Tu n'as pas de label. Es-tu intéressé pour signer un contrat ou penses-tu que tu pourrais perdre le contrôle de ton projet?
Je suppose que cela dépendrait du label et de sa proposition. Pour moi il est important d'avoir un complet contrôle sur les décisions qui concernent la musique. Et d'après moi, au final, après avoir couvert les frais, si le label gagne de l'argent, le musicien doit en gagner aussi. Et cela n'arrive pas si souvent de nos jours.

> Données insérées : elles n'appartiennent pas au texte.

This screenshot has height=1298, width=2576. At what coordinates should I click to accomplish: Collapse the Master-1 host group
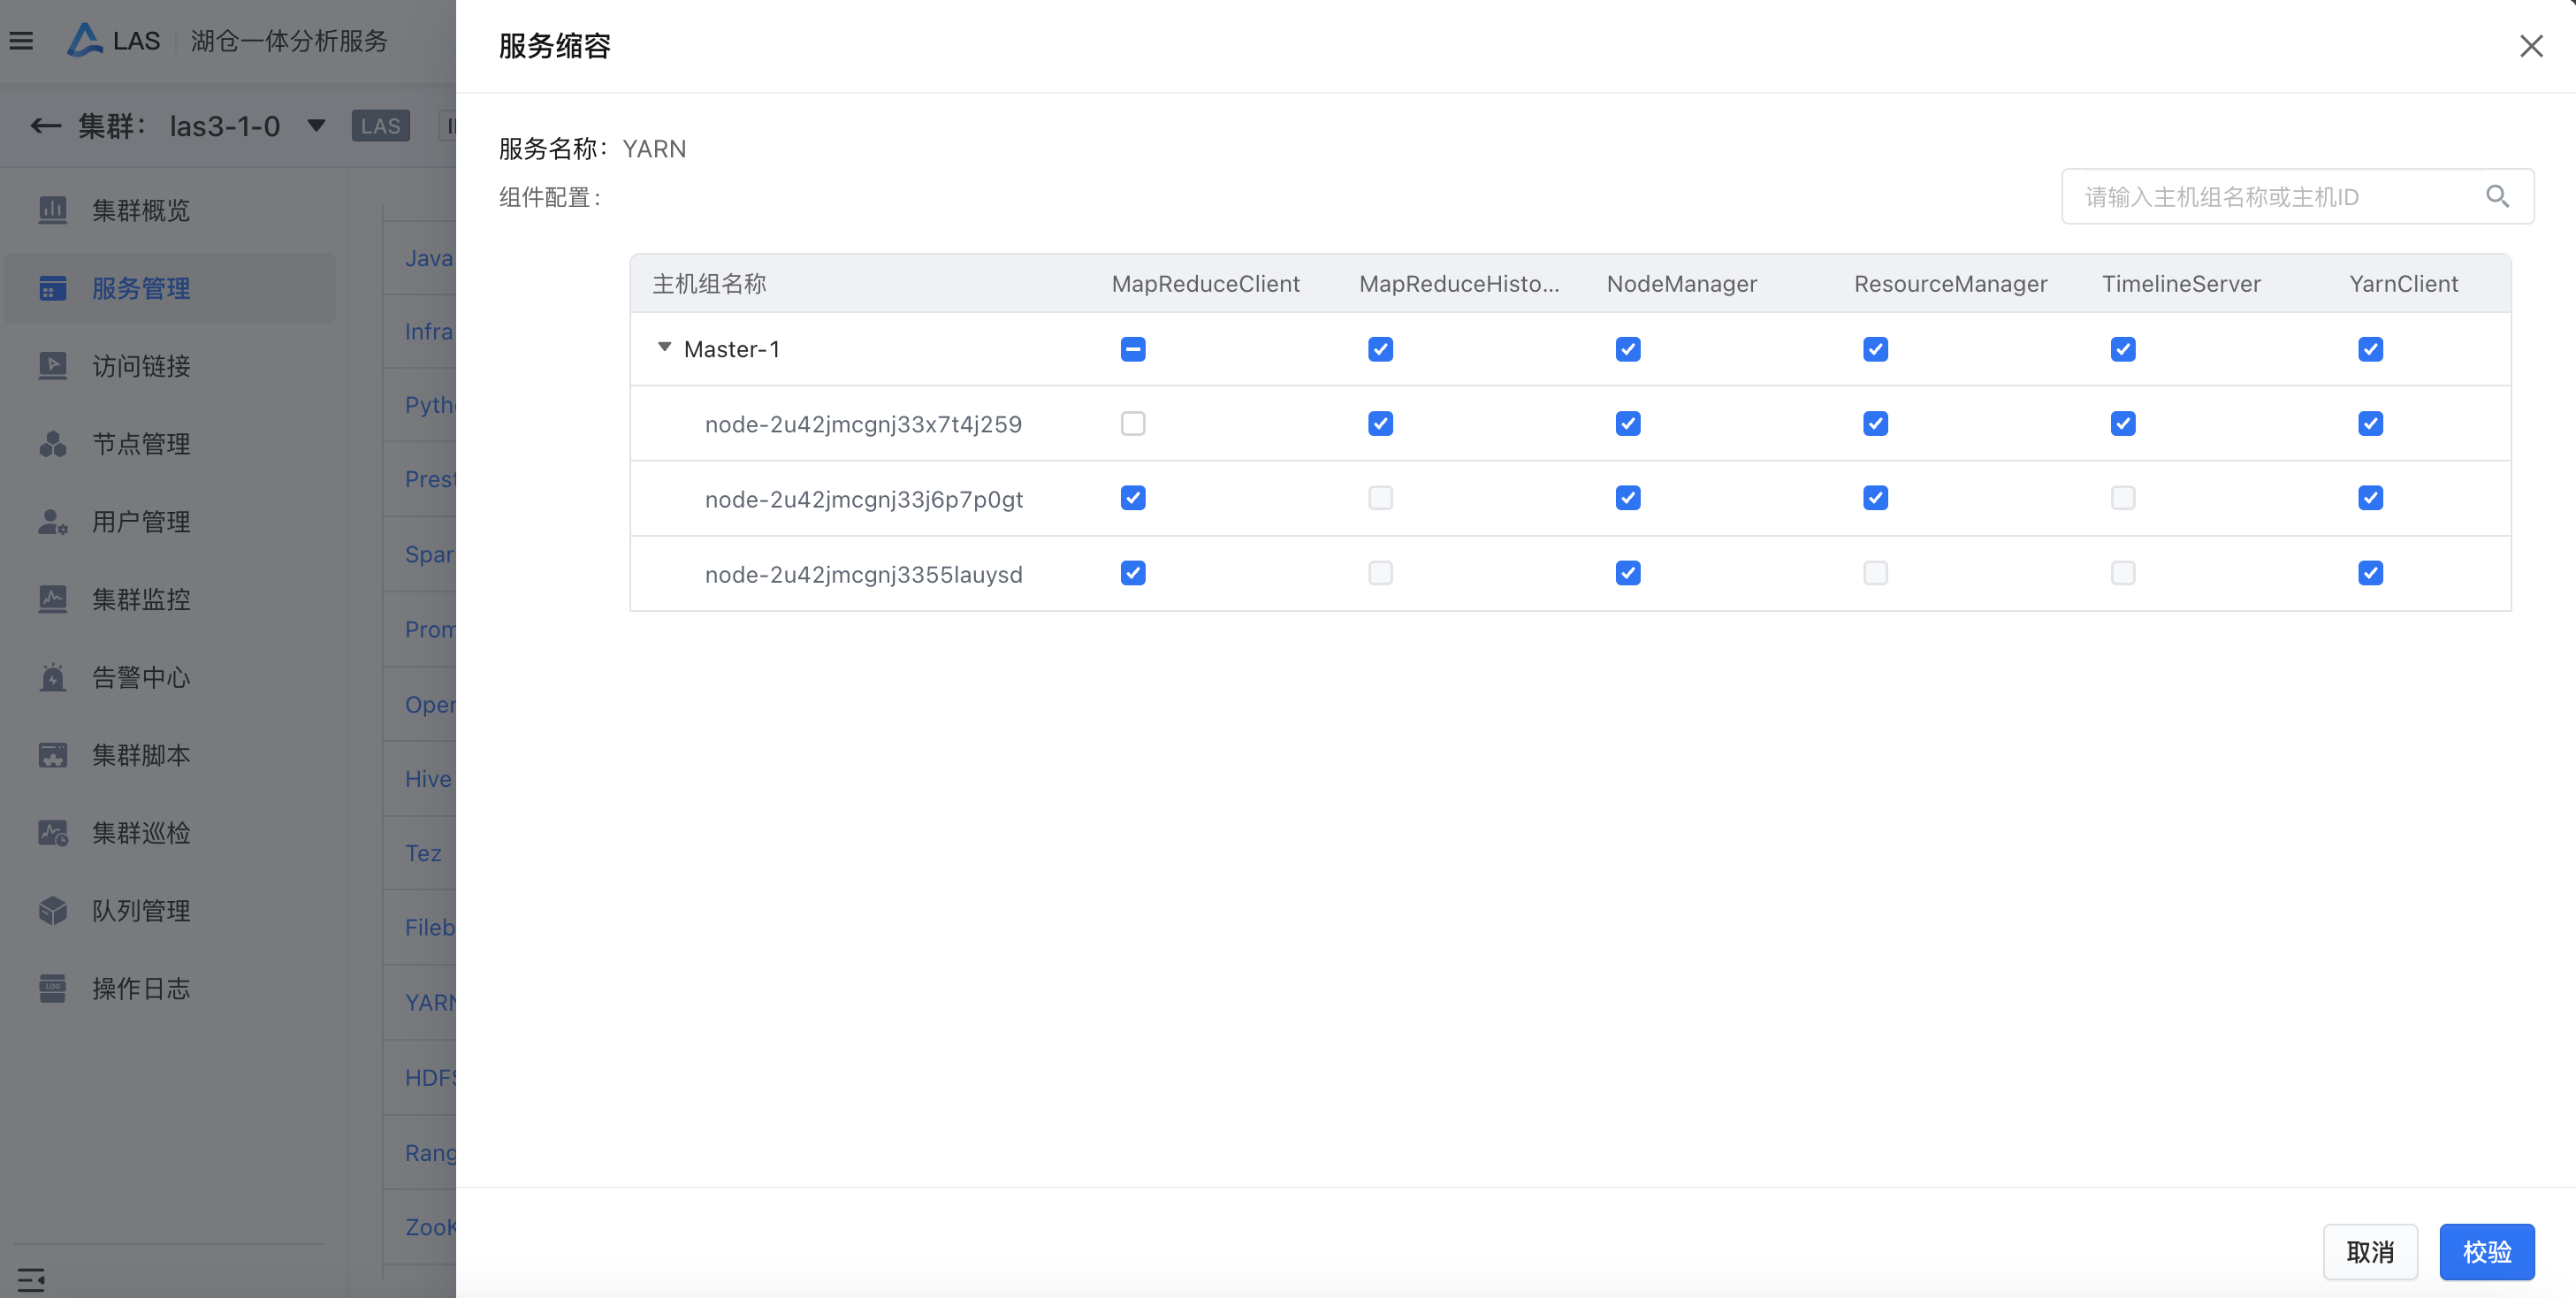664,348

J'ai aussi lu que tu préparais un album de musique classique. Peux-tu nous en dire plus sur ce projet?
Oui, c'est vraiment une grande aventure. L'été dernier j'ai décidé de commencer la composition d'un "concert pour soliste et orchestre". C'était nouveau pour moi et j'étais très motivé. J'ai commencé à penser aux premières mélodies de base et aux harmonies, et en même temps à chercher des partitions ou des vidéos pour apprendre de ces concerts comme ceux de Tchaikovsky ou Tchaikin. J'ai travaillé vraiment dur, pendant à peu près 4 mois, 8 à 10 heures par jour. J'ai écrit les partitions sur papier, avec un stylo, mais je devais les retranscrire sur ordinateur. Je suis toujours en attente de l'ordinateur, je n'ai pas été en mesure de l'acheter encore. Après ça, je dois penser à l'enregistrement et certaines personnes intéressées m'ont dit qu'il y avait moyen de faire ça avec un vrai orchestre. C'est une option un peu dingue, parce que je crains de devoir jouer la partie soliste moi-même avec mon accordéon chromatique. Et c'est trop de pression. Mais je ne m'esquiverai pas.

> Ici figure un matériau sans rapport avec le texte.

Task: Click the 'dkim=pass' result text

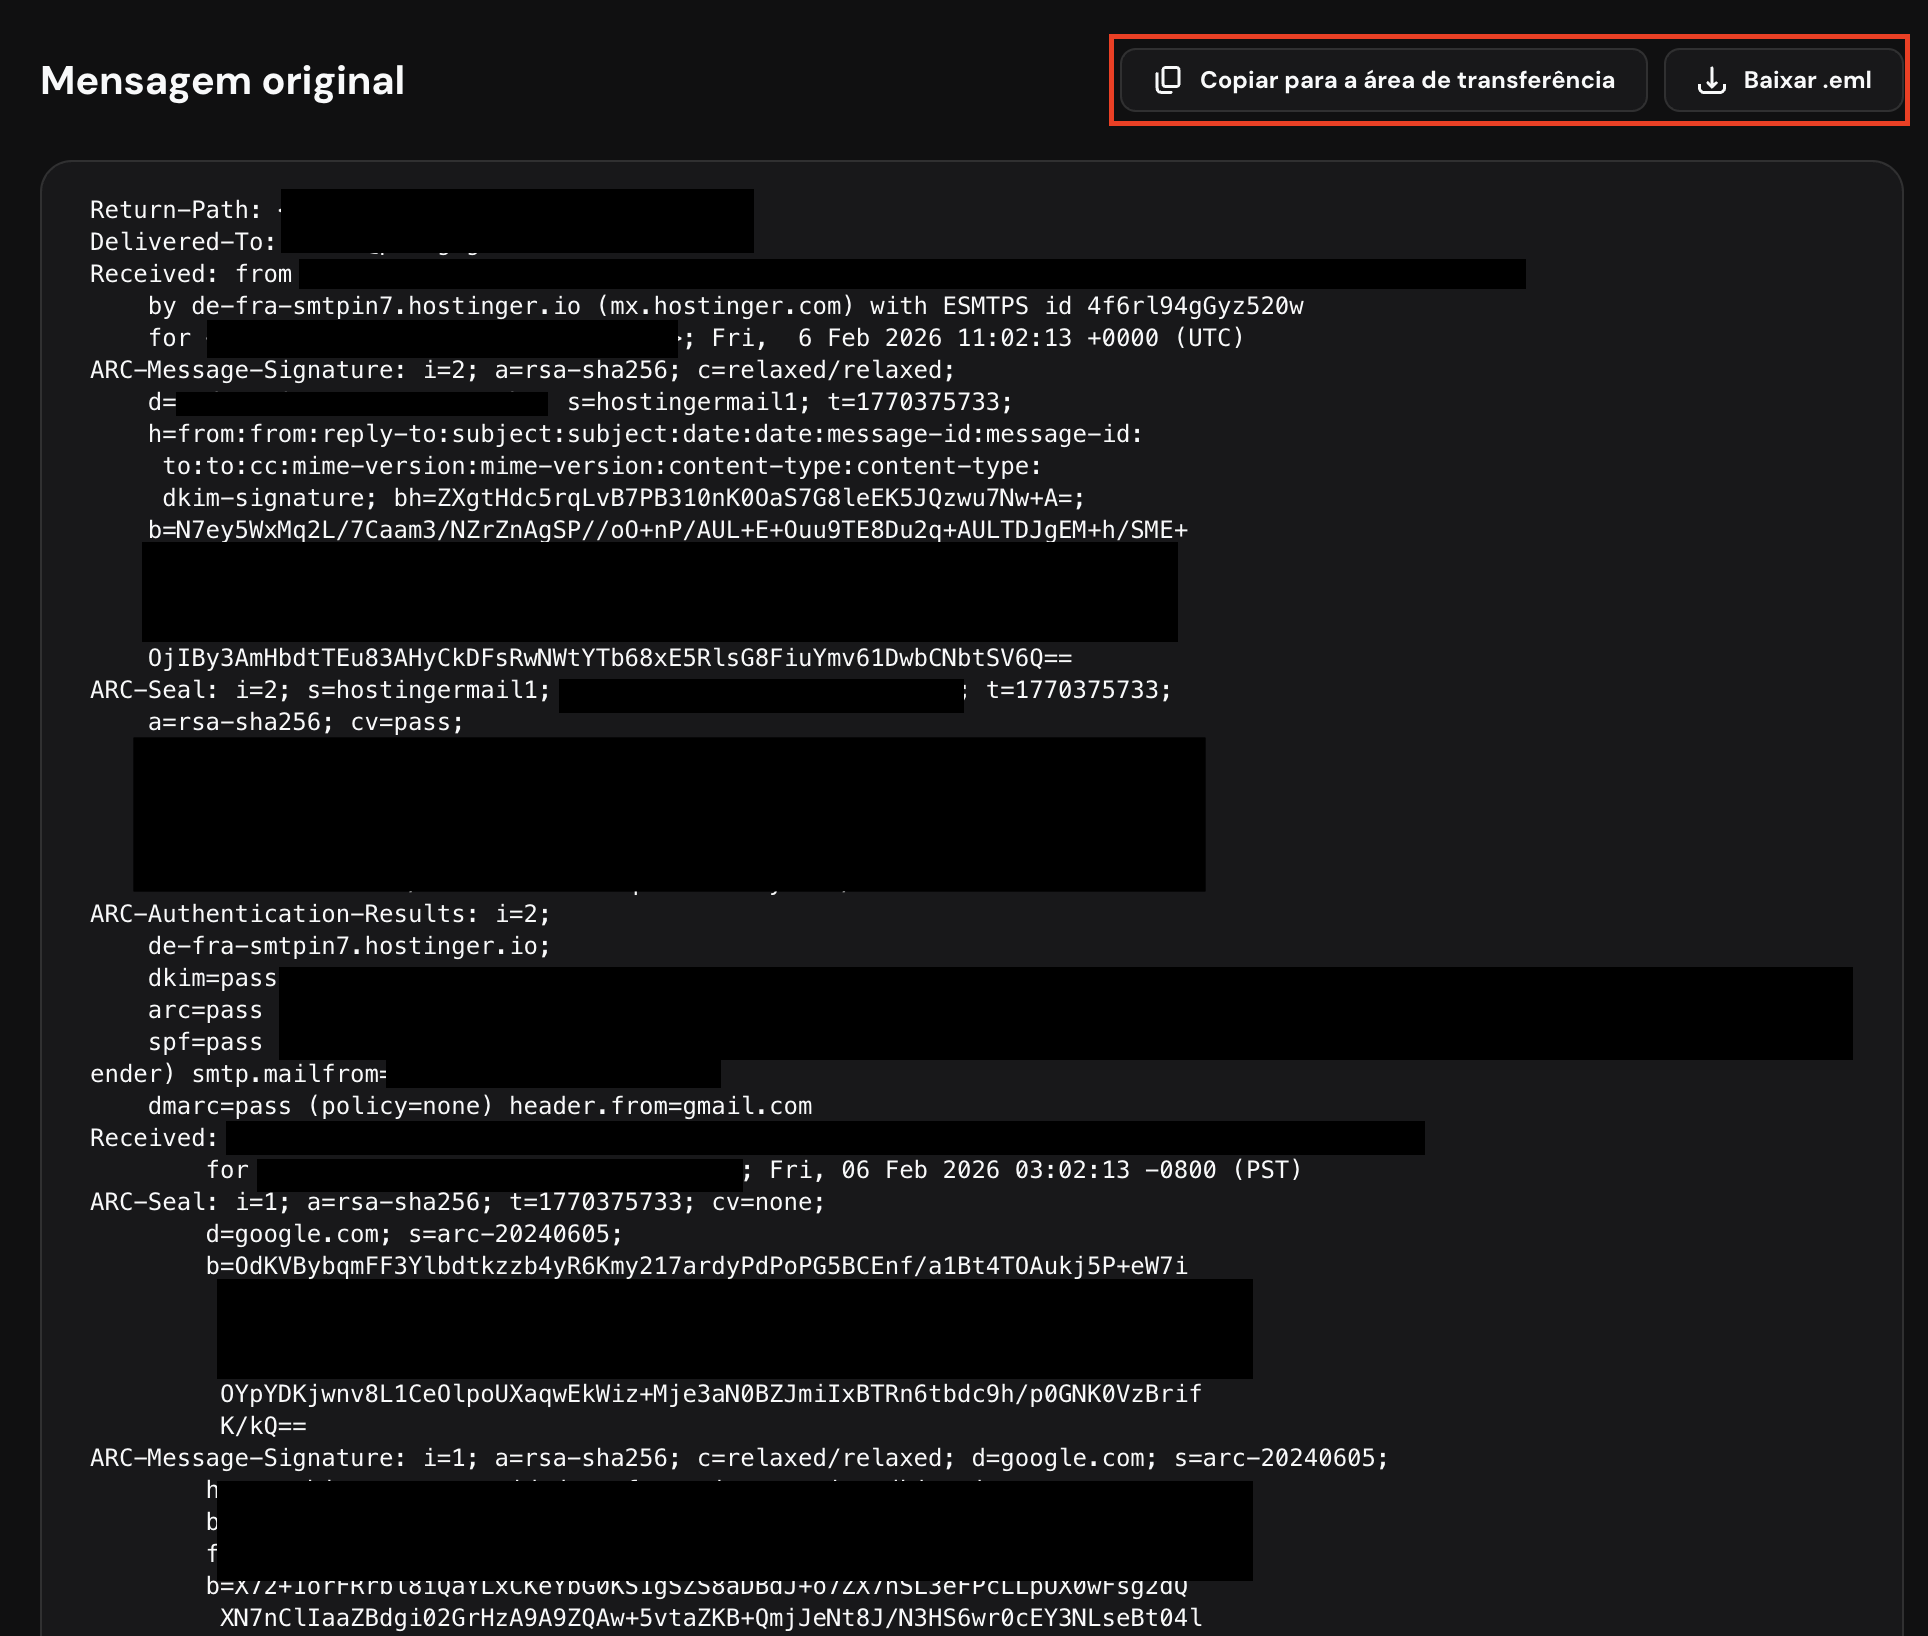Action: coord(212,978)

Metal, classique, musique traditionnelle. Tu ne sembles pas avoir de frontières en ce qui concerne la création musicale. Y a-t-il des styles de musique que tu ne veux pas jouer?
Hé bien, je ne suis pas sûr. Parfois on peut prendre énormément de plaisir à jouer d'un style de chansons qu'on n'imaginait pas. Par exemple, quand on est saoul (rire).


Tu as aussi réalisé le design de l'album, pochette comprise. Es-tu intéressé par toutes les formes d'art?
Oui, je le pense. Mais dans ce cas, c'était la première fois que je me lançais dans le design. Et j'ai eu des petits soucis avec les couleurs, la lumière... Tu sais, je travaillais avec un ordinateur portable... J'ai fait beaucoup d'essais, mais... Comme tu demandes pour les autres formes d'art... il y a une paire d'années, j'ai commencé à écrire un script pour un film. Je ne l'ai pas encore terminé, j'ai seulement commencé les premières séquences. Mais qui sait, quand j'aurais terminé ce concert de musique classique... Le film est la continuité de l'histoire du CD et du livre.


Y a-t-il une chance de voir Ilbeltz sur scène dans le futur?
D'un côté, j'en aurais bien envie. Mais j'aurais besoin de demander beaucoup d'aide à un paquet d'amis. Qui sait... Peut-être que si les prochains albums sont assez bons.... Je te le ferai savoir si tu veux, le jour où cela arrivera.